*** Provided entries ***
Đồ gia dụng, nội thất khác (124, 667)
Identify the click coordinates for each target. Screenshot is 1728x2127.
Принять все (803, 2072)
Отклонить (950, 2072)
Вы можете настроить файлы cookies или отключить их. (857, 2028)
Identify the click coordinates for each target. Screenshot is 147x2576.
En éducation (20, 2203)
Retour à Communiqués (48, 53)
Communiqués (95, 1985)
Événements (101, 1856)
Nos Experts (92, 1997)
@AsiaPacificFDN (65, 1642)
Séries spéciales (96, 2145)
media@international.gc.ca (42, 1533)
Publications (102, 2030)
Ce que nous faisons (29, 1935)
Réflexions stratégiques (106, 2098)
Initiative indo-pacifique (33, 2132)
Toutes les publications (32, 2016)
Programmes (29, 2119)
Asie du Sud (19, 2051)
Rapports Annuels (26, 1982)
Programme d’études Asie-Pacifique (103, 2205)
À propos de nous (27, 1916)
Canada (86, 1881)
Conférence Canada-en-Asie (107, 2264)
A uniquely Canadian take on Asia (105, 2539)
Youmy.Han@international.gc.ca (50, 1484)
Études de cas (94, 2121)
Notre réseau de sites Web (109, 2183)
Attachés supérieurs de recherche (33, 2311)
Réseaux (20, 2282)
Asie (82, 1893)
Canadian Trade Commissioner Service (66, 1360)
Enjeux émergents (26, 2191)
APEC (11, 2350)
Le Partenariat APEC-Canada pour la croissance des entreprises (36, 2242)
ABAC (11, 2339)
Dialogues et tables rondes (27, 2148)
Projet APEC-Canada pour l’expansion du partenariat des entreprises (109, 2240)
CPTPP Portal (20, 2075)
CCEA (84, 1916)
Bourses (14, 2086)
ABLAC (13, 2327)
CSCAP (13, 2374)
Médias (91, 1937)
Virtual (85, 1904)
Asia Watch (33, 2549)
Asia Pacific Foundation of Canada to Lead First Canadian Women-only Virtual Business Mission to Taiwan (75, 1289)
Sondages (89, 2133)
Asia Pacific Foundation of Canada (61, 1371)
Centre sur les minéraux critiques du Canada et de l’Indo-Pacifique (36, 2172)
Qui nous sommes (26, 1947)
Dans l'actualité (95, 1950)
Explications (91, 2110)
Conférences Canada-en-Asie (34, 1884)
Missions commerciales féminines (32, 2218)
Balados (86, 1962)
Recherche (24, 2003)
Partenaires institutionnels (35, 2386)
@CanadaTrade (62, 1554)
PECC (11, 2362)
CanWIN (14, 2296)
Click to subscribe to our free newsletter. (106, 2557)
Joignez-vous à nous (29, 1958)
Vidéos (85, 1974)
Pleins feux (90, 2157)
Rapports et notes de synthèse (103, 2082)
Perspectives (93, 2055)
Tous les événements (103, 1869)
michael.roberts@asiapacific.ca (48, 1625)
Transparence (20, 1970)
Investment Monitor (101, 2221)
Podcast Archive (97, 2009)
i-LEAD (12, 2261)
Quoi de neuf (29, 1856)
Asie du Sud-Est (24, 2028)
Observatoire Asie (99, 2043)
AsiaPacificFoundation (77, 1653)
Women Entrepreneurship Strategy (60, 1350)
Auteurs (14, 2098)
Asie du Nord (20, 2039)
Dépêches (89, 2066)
***
Your instructions:
Take the line above containing "Canadian Trade Commissioner", the line containing "Pleins feux (90, 2157)", and all lines in between, and copy them exactly without anything else.

Your solution:
Canadian Trade Commissioner Service (66, 1360)
Enjeux émergents (26, 2191)
APEC (11, 2350)
Le Partenariat APEC-Canada pour la croissance des entreprises (36, 2242)
ABAC (11, 2339)
Dialogues et tables rondes (27, 2148)
Projet APEC-Canada pour l’expansion du partenariat des entreprises (109, 2240)
CPTPP Portal (20, 2075)
CCEA (84, 1916)
Bourses (14, 2086)
ABLAC (13, 2327)
CSCAP (13, 2374)
Médias (91, 1937)
Virtual (85, 1904)
Asia Watch (33, 2549)
Asia Pacific Foundation of Canada to Lead First Canadian Women-only Virtual Business Mission to Taiwan (75, 1289)
Sondages (89, 2133)
Asia Pacific Foundation of Canada (61, 1371)
Centre sur les minéraux critiques du Canada et de l’Indo-Pacifique (36, 2172)
Qui nous sommes (26, 1947)
Dans l'actualité (95, 1950)
Explications (91, 2110)
Conférences Canada-en-Asie (34, 1884)
Missions commerciales féminines (32, 2218)
Balados (86, 1962)
Recherche (24, 2003)
Partenaires institutionnels (35, 2386)
@CanadaTrade (62, 1554)
PECC (11, 2362)
CanWIN (14, 2296)
Click to subscribe to our free newsletter. (106, 2557)
Joignez-vous à nous (29, 1958)
Vidéos (85, 1974)
Pleins feux (90, 2157)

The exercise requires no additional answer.